• [What is needed]:
What must be written out is each line from the one holding "Given: Pick the Type (T) text tool" through the end of the records, word for word, minus any pictures.

• [Records]:

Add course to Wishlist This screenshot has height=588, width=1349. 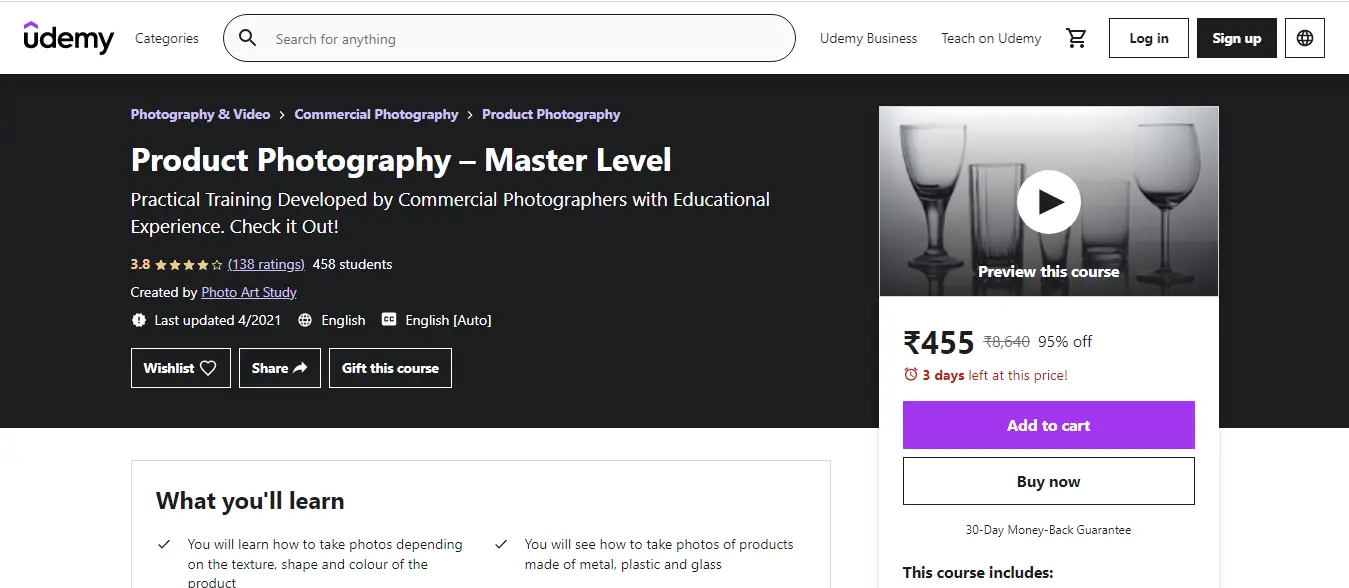pyautogui.click(x=180, y=368)
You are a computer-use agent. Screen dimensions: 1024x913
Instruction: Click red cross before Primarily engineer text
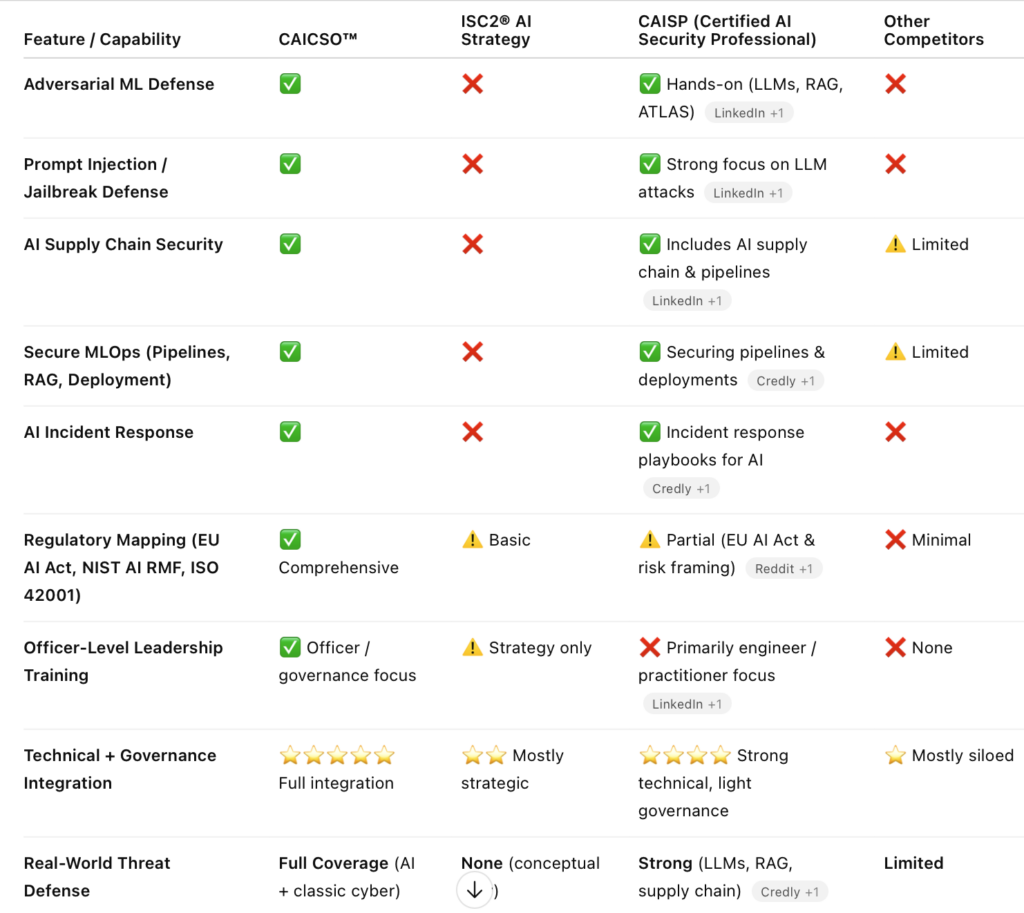point(650,648)
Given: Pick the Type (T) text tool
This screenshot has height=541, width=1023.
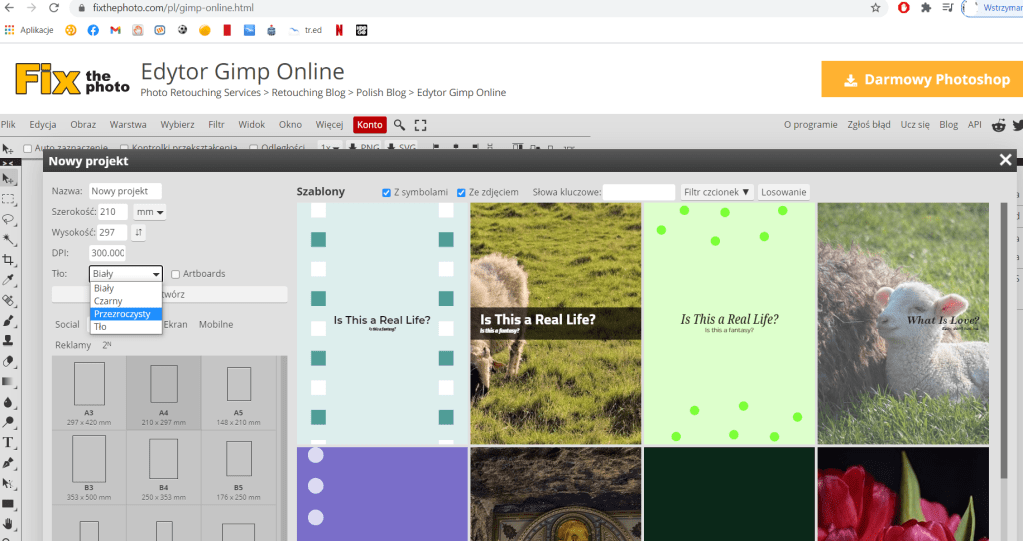Looking at the screenshot, I should [x=8, y=442].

• [Result of the exercise]:
Given: Pick the Type (T) text tool
This screenshot has height=541, width=1023.
Looking at the screenshot, I should [x=8, y=442].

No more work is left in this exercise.